------ Document excerpt ------

In addition to his support for JINSA, Broxmeyer was an active donor and supporter of various Republican Party political figures. He donated to George W. Bush's 2004 presidential run as well as to the Republican National Committee. More recently, he played a role supporting Sen. John McCain’s (R-AZ) 2008 presidential campaign. According to a media report on the 2008 Republican Party Convention: “As Mark Broxmeyer roams through the convention, his face may not be well known, but Jewish Republicans bigwigs will recognize his voice. Not only has Broxmeyer been one of the McCain campaign's leading Jewish fundraisers, but he also has been, to this point, the closest thing to a Jewish liaison, which means that he has been the one on weekly phone calls to local leaders, trying to organize events, keep people updated and encourage high spirits. It's a new role for Broxmeyer. The real estate developer from New York's Long Island originally went into politics to protect his real estate interests and mostly stuck to the local level, though he has helped fundraise for Republican candidates both successful (George W. Bush) and not (Steve Forbes). In Washington circles, Broxmeyer has been better known as the national chairman of the Jewish Institute for National Security Affairs, a hawkish Israel advocacy group that focuses on American national security and American-Israeli ties.”

------ Dataset excerpt ------

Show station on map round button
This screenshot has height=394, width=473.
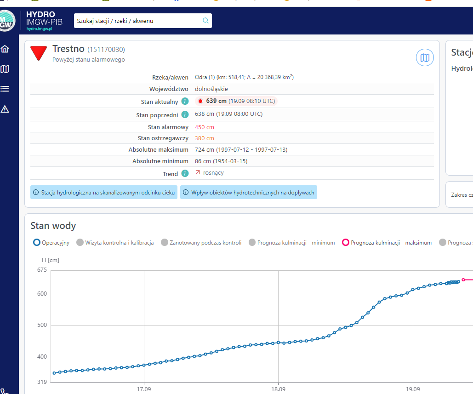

------

Work instruction 1:
Do these statements agree with the Broxmeyer passage? Answer yes or no for each, quoting the words of the passage that decide it.
(a) Broxmeyer donated to George W. Bush's 2004 presidential run.
(b) Broxmeyer first went into politics to protect his real estate interests.
(c) Broxmeyer was national chairman of the Republican National Committee.
Work instruction 2:
According to the Broxmeyer passage, which unsuccessful Republican candidate did Broxmeyer help fundraise for?

Task response 1:
(a) Yes: "He donated to George W. Bush's 2004 presidential run"
(b) Yes: "originally went into politics to protect his real estate interests"
(c) No: "national chairman of the Jewish Institute for National Security Affairs"

Task response 2:
Steve Forbes.